In the fracas over early career researchers and output “ownership”, some critics have apparently missed that Stern is recommending that academics publish less. Assuming a constant in REF-related funding (a big if), the implication is a concomitant reduction in the pressure to publish, and consequently a higher quality of research and engagement. We can only hope that this incremental promise is not squandered, either by bodging its implementation, the new bureaucracy of the TEF, or a quid-pro-quo cut in research funding looming on the horizon.

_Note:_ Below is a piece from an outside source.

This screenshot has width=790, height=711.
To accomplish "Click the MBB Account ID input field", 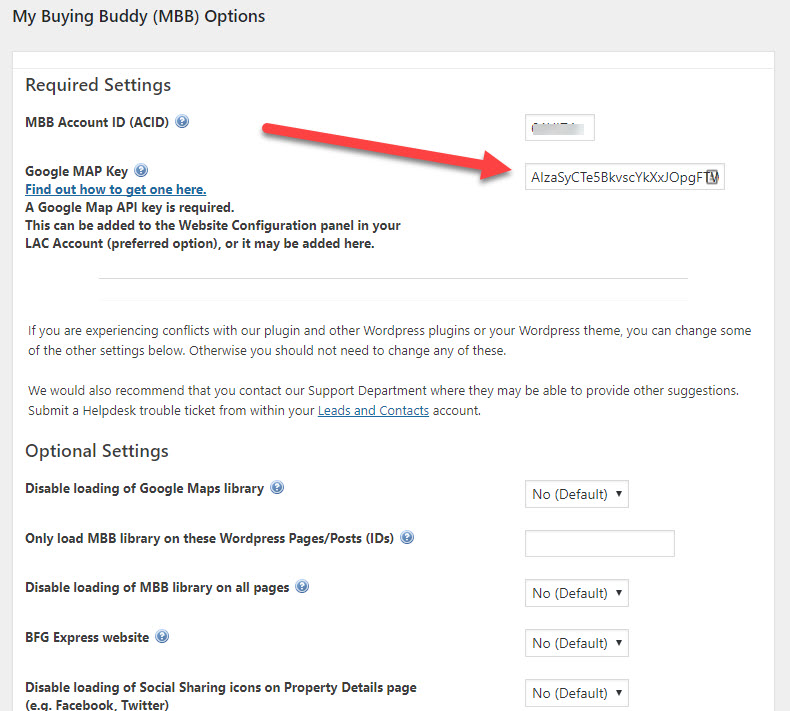I will click(x=559, y=128).
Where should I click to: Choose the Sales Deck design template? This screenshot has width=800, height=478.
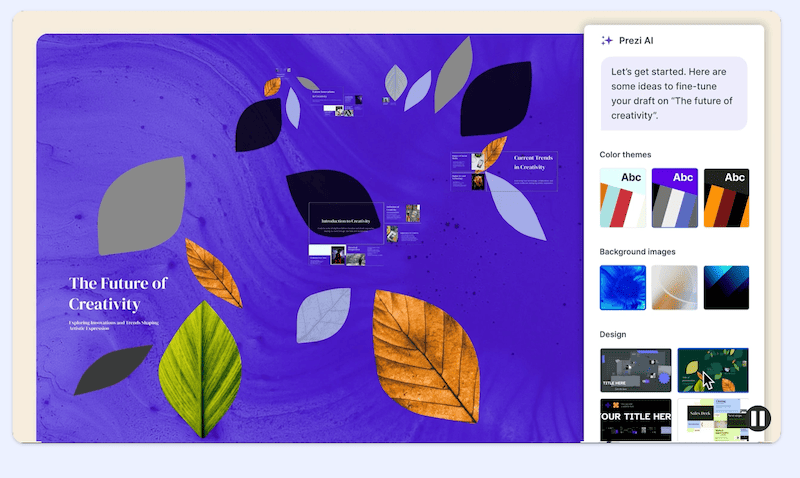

2 responses to “Stern’s REF will create a more open research culture

  1. Your hypothetical University of Stern is only one possible hypothetical University of Stern. Consider the following hypothetical University of Stern instead. Hannah and Gayatri both produce 4 outputs which are deemed 3* REF outputs. Niccolò produces 2 such outputs. Hannah and Niccolò are favourites of university/department management, Gayatri is not. Under REF 2014 rules, Hannah and Gayatri would be submitted for REF and Niccolò would not be. Under Stern rules, the department can only submit 6 outputs and those are chosen to be those of Hannah and Niccolò (there is nothing between the outputs, so the outputs of the favourites are chosen). Hence under Stern rules, favouritism rules.

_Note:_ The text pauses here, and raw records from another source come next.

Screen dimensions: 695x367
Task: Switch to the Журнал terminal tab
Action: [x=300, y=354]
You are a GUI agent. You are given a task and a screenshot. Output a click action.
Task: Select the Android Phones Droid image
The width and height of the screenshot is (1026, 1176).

    Gayatri used to have value to the university/department because of her quality outputs. Because the university/department has more than the minimum quality outputs needed, she loses this value completely under Stern rules.

    1. Which University of Stern is more likely depends on your view of the current system. If you think that a quota of four pieces rewards people who have done genuinely good work, and prevents managers playing favourites, indeed protects them (the number of good colleagues not being able to meet the quota being negligible), you will see little wrong in the REF continuing as is. It strikes me that this has hitherto been a rather minority position. If, on the other hand, you think that quotas are blunt instruments often already used to apply pressure, and that harm is done to good colleagues for essentially arbitrary reasons related to the quota, you will see value in both reducing the pressure to publish and accepting greater variation in which pieces are chosen. Which means supporting at least some aspects of Stern’s review.

      Those who claim that submitting more pieces makes you the better scholar in the proposed new system have in my view drunk a little much of the existing REF Kool-Aid. It is a view that reflects the emphasis on meeting a quota. Stern advocates a different emphasis. For the alternate scenario to be widespread departments would have to be (a) swimming in high quality submissions; (b) defined by a particularly cruel management class. I tend to think (a) unlikely in any but a few places, and (b) more a result of perverse incentives in the system than a question of widespread malice.

      In the alternate scenario, Gayatri is ‘valueless’ not because the system’s requirements decree it, but because her boss doesn’t like her. It is always possible to postulate that our betters will act with arbitrary cruelness, but this is not something that a systematic review can legislate for. It can only be expected to address plausible structural incentives.